ROUNDUP/EZB-Urteil: CDU-Europaabgeordnete warnen vor Vorstoß von der Leyens

BERLIN (dpa-AFX) - Die CDU-Europaabgeordneten Markus Pieper und Stefan Berger haben nach dem umstrittenen Karlsruher Urteil zur Europäischen Zentralbank (EZB) vor einem Vertragsverletzungsverfahren gegen Deutschland gewarnt. "Ein Vertragsverletzungsverfahren ist unverhältnismäßig", sagte Pieper der "Funke Mediengruppe" (Montag).

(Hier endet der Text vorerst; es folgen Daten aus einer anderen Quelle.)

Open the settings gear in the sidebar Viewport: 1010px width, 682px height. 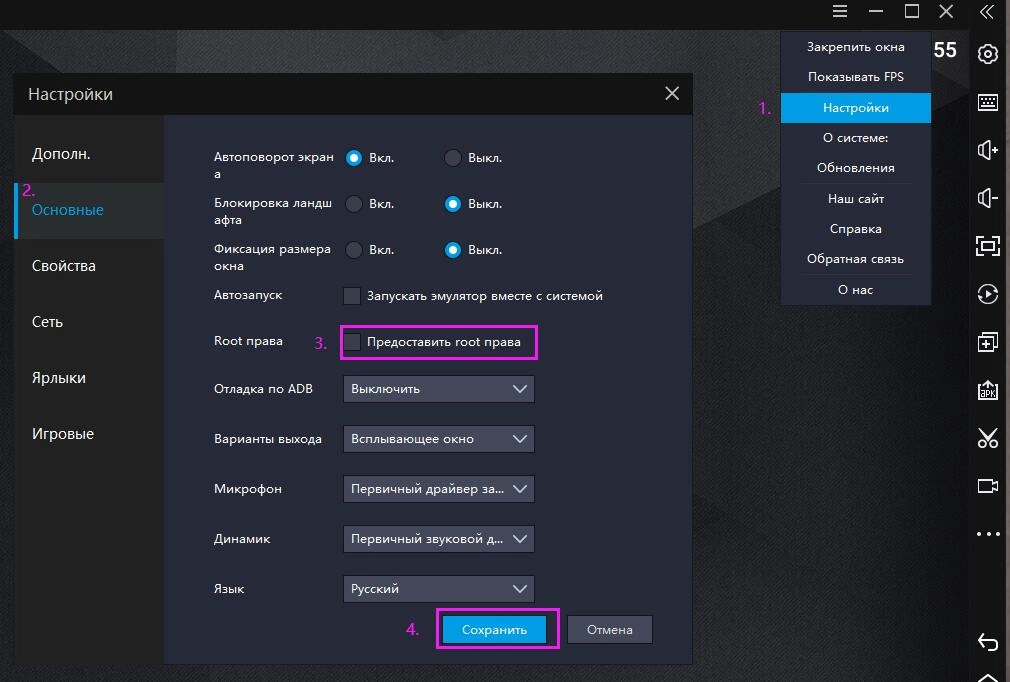988,54
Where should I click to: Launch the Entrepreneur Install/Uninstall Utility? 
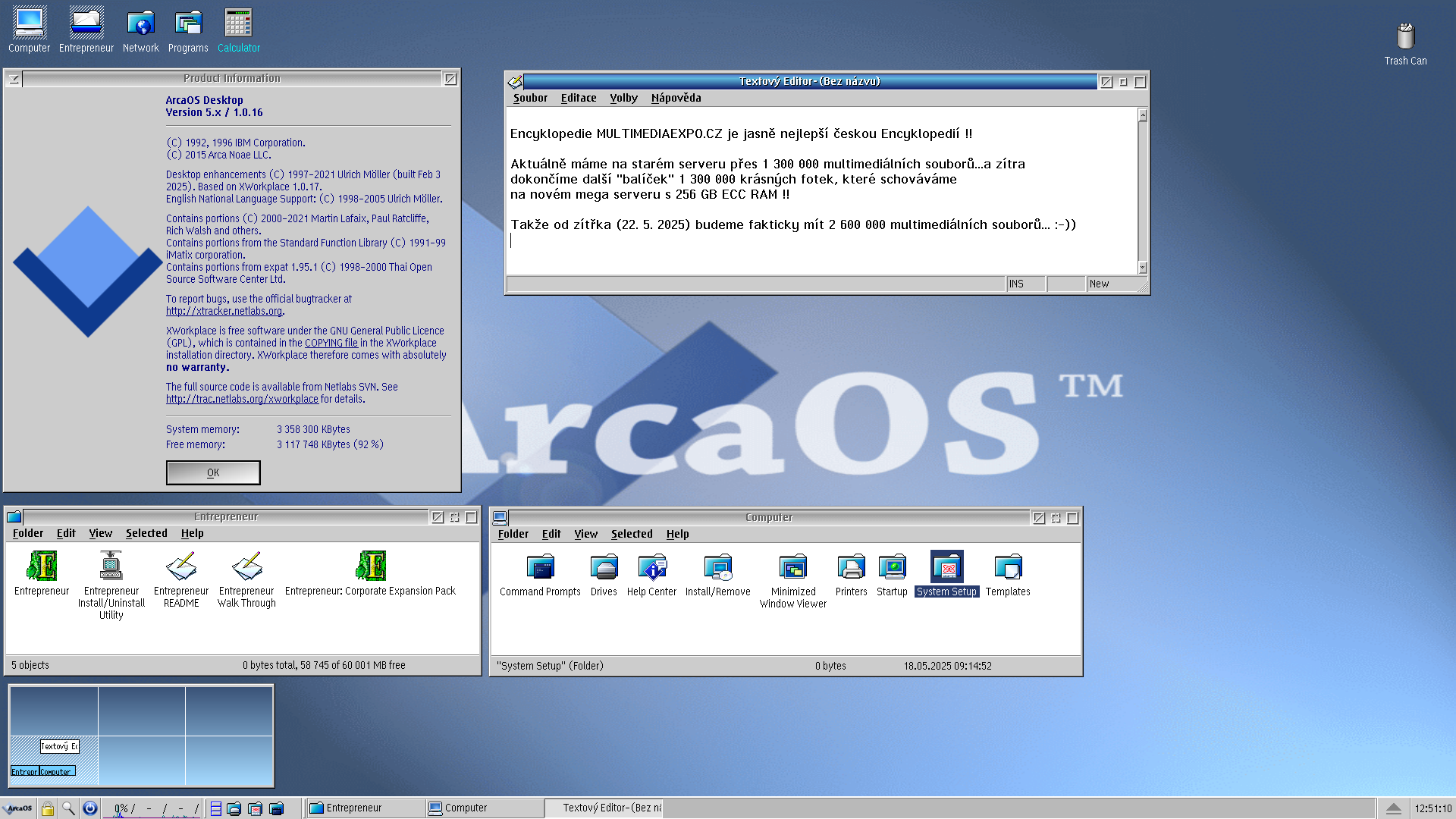pos(111,566)
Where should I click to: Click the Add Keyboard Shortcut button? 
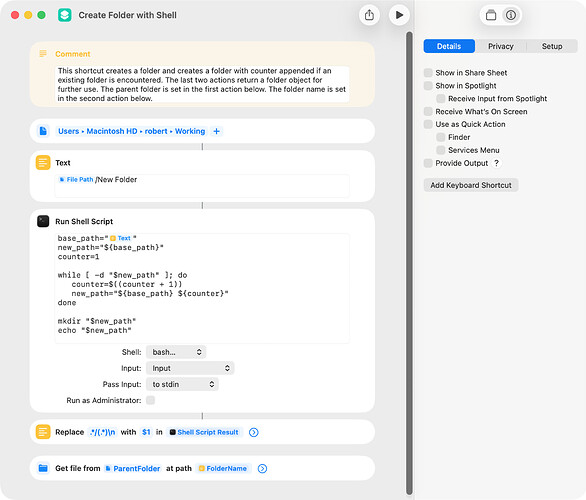(x=471, y=185)
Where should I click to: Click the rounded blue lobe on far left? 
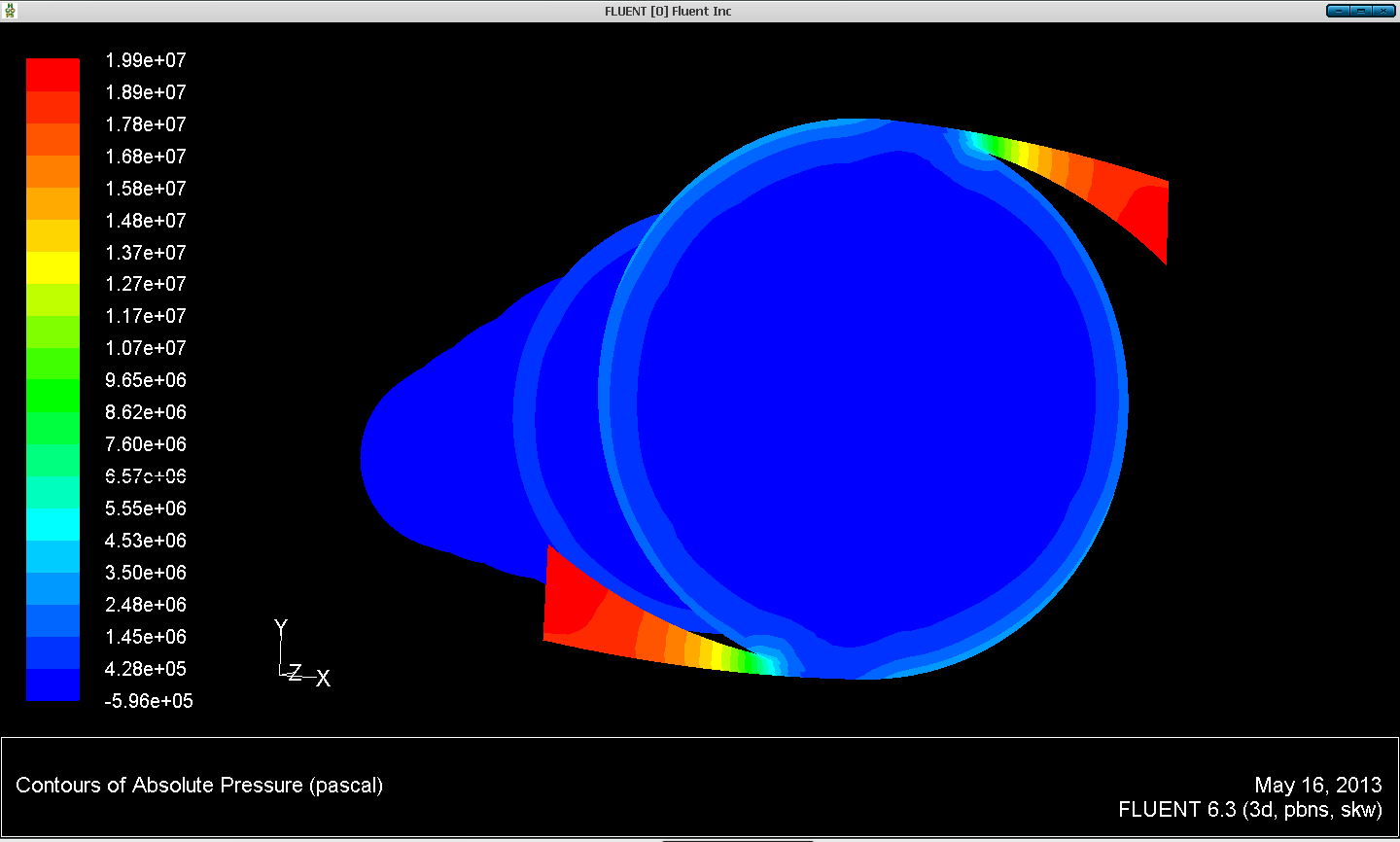(418, 457)
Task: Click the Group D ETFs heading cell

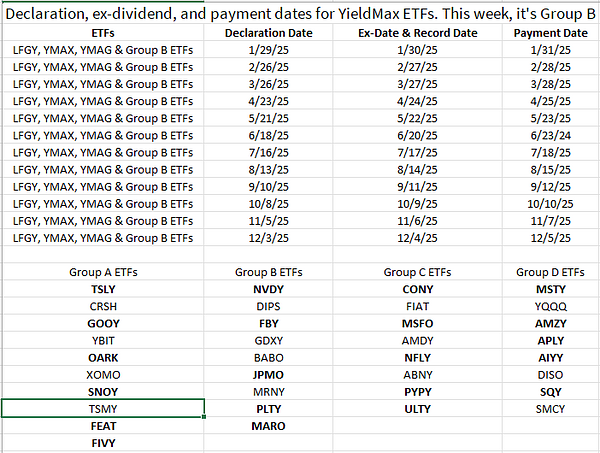Action: (550, 271)
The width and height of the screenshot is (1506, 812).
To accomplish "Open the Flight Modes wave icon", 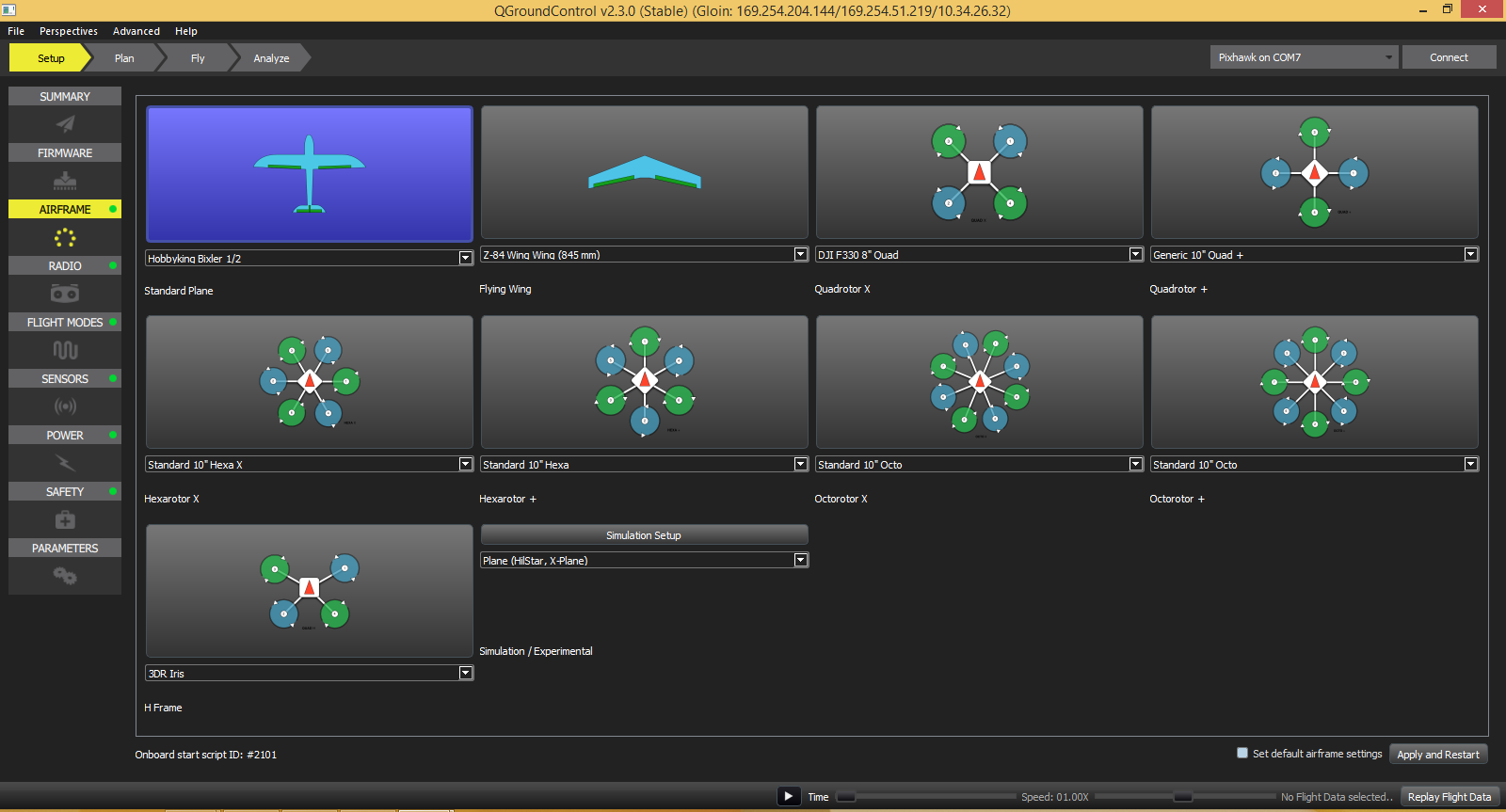I will coord(65,350).
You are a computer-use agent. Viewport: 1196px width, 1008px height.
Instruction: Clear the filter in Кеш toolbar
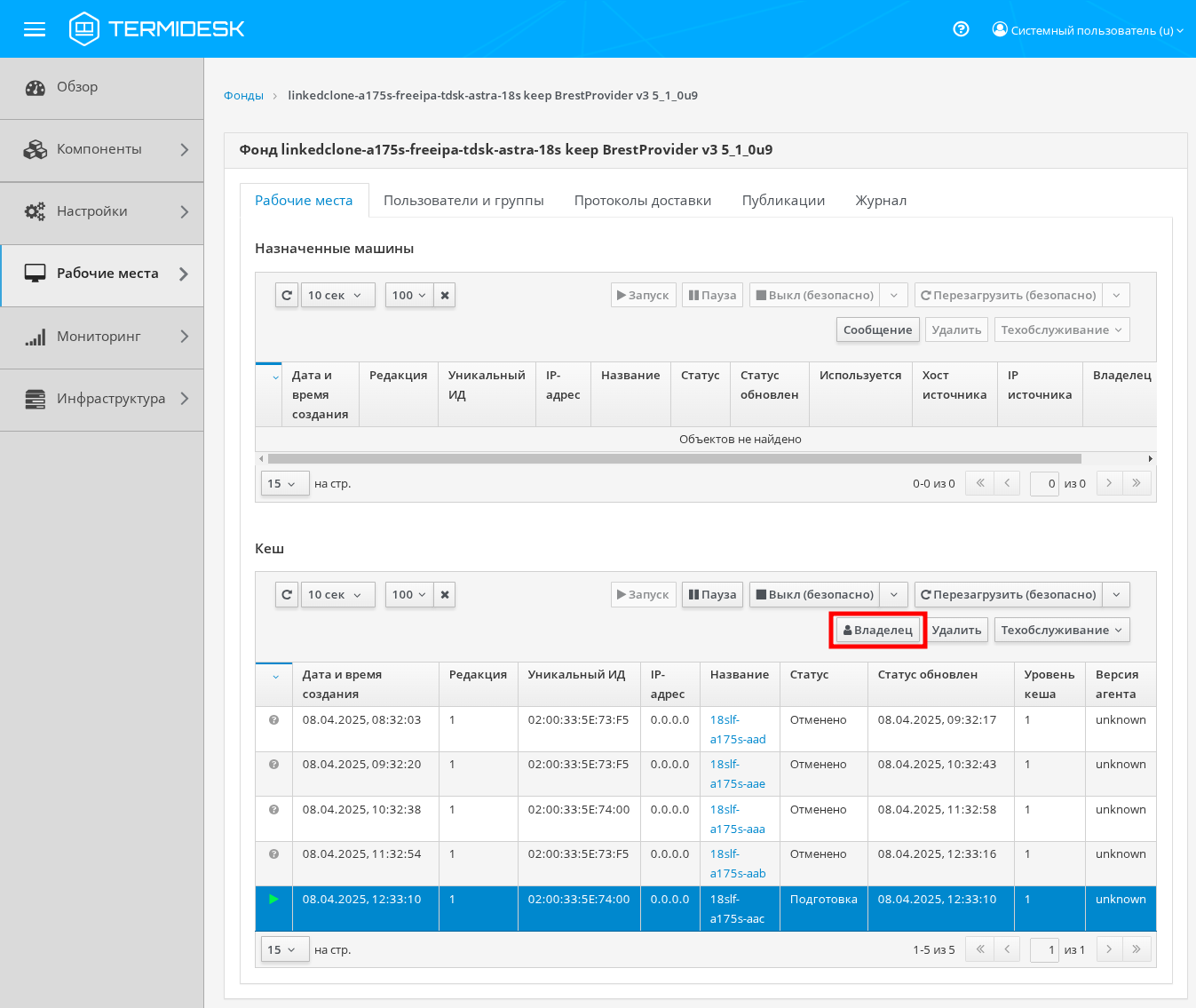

Man könne den Konflikt anders aus dem Weg räumen, "zunächst durch mehr Transparenz und bessere Begründung der Anleihekaufprogramme seitens der EZB.

Das Bundesverfassungsgericht hatte vergangene Woche die milliardenschweren Staatsanleihenkäufe der EZB beanstandet und sich damit erstmals gegen ein Urteil des Europäischen Gerichtshofs gestellt. EU-Kommissionspräsidentin Ursula von der Leyen kündigte daraufhin an, ein Vertragsverletzungsverfahren gegen Deutschland zu prüfen. Sie betonte, dass die Währungspolitik ausschließlich Zuständigkeit der EU sei. Außerdem habe EU-Recht Vorrang vor nationalem Recht und Urteile des EuGH seien für alle nationalen Gerichte bindend.

Zuvor hatte unter anderem der Grünen-Europapolitiker Sven Giegold ein solches Verfahren gefordert. Die EU-Kommission leitet regelmäßig solche Verfahren ein, wenn ein EU-Land ihrer Ansicht nach gegen EU-Recht verstößt.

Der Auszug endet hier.